• 本文
6.3.3 MOXyでの属性のサブセットのマーシャリングおよびアンマーシャリング

オブジェクト・リレーショナル・マッピングでは、EclipseLinkはFetchGroupsおよびAttributeGroupsを定義して、特定のオブジェクトのどの属性を書き出し、どの属性を読み込むかを制御します。

現在のMOXy/JAXBリリースでは、マーシャリングおよびアンマーシャリングするオブジェクト属性のサブセットを構成できるようになりました。これを行うには、注釈のセットを使用して、ディスクリプタに属性グループを設定します。注釈は、XmlNamedObjectGraphsXmlNamedObjectGraphXmlNamedAttributeNodeおよびXmlNamedSubGraphです。Xml接頭辞により同等のJPA注釈と区別されることに注意してください。

@XmlNamedObjectGraph拡張機能は、マーシャリングまたはアンマーシャリングするモデルのサブセットの指定に使用します。1つ以上の@XmlNamedAttributeNode注釈を指定することにより指定します。プロパティに適用されるオブジェクト・グラフが必要な場合、サブグラフを指定できます。サブグラフはターゲット・クラスの@XmlNamedSubgraphまたは@XmlNamedObjectGraph注釈のいずれかで指定できます。

インタフェースのセットも定義されているため、ObjectGraphsを実行時に動的に作成できます。これらのObjectGraphsは、事前定義済のObjectGraphの名前のかわりにマーシャラまたはアンマーシャラに設定できます。インタフェースはObjectGraphSubgraphおよびAttributeNodeです。ObjectGraphの新しいインスタンスを作成するため、メソッドがJAXBContextクラスに含まれています。

6.3.4 双方向に書込み可能な@XmlInverseReference

MOXyの@XmlInverseReference注釈により、アンマーシャル操作の間、バック・ポインタをマップできます(JPAエンティティをマッピングする場合に便利です)。ただし、マーシャル操作の間は@XmlTransientのように動作します。これは、以前のリリースでは、マッピングは一方向のみにしか使用できなかったことを意味します。現在のリリースでは、@XmlInverseReference注釈を@XmlElement注釈と組み合せて、マーシャリング操作の間、プロパティを書込み可能にできるようになりました。これにより、マッピングを双方向に使用できるようになりました。

6.4 Object-JSONマッピングの概念

EclipseLink MOXyでは、JSON (JavaScript Object Notation)を対象とするオブジェクトの変換機能がサポートされます。この機能は、RESTfulサービスを作成する場合に便利です(JAX-RSサービスはXMLとJSON両方のメッセージを受け取ることができます)。

EclipseLinkは、次のようなJSONの読取り時と書込み時のすべてのMOXyオブジェクト/XMLオプションに対応しています。

  • EclipseLinkの高度な拡張マッピング機能(JAXB仕様に対する追加)

  • 外部バインディング・ファイルへのマッピングの格納

  • 動的JAXBによる動的モデルの作成

  • マルチテナント・アプリケーションをサポートする拡張可能モデルの作成

EclipseLinkでは、JSON文書のマッピングに次のサポートが提供されます。

• 取り組む課題
上の本文から、「6.4 Object-JSONマッピングの概念」で始まり「(JAXB仕様に対する追加)」で終わる部分を、両端の語句も含めて一字一句変えずに抜き出してください。

• 提供データ
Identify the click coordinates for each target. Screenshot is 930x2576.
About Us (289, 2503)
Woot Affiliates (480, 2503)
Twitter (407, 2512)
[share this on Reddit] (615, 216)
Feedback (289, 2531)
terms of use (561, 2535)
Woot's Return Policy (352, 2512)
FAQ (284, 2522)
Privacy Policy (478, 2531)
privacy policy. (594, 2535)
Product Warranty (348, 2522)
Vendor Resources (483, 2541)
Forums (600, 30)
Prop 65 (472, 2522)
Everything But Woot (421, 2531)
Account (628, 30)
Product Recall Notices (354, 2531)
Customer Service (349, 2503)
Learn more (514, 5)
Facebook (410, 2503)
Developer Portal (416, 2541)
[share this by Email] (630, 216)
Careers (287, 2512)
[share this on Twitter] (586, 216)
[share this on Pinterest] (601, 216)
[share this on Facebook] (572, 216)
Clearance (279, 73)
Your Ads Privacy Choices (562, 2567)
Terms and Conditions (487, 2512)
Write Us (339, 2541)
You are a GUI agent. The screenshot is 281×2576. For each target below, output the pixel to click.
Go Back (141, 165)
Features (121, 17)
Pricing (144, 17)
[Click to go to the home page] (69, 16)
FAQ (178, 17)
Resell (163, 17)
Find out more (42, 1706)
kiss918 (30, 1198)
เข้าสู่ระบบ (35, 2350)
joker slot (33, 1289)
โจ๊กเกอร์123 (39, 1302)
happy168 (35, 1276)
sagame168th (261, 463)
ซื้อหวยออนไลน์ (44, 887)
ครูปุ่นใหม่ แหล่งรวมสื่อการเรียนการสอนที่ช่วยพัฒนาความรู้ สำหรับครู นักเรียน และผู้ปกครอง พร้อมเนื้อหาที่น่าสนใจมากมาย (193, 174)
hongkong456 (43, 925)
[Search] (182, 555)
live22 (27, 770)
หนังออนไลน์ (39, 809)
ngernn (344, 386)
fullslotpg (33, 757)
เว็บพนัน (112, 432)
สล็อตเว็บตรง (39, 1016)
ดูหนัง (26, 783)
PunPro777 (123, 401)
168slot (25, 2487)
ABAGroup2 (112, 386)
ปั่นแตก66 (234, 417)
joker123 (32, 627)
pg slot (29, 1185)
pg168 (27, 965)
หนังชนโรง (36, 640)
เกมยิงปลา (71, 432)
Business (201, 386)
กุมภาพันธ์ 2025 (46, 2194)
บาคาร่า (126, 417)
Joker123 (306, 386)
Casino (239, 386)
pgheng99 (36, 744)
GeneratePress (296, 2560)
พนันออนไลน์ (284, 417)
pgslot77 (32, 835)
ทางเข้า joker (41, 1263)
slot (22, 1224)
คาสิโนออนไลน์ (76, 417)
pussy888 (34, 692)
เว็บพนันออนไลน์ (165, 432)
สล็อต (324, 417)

• 解答欄
6.4 Object-JSONマッピングの概念

EclipseLink MOXyでは、JSON (JavaScript Object Notation)を対象とするオブジェクトの変換機能がサポートされます。この機能は、RESTfulサービスを作成する場合に便利です(JAX-RSサービスはXMLとJSON両方のメッセージを受け取ることができます)。

EclipseLinkは、次のようなJSONの読取り時と書込み時のすべてのMOXyオブジェクト/XMLオプションに対応しています。

  • EclipseLinkの高度な拡張マッピング機能(JAXB仕様に対する追加)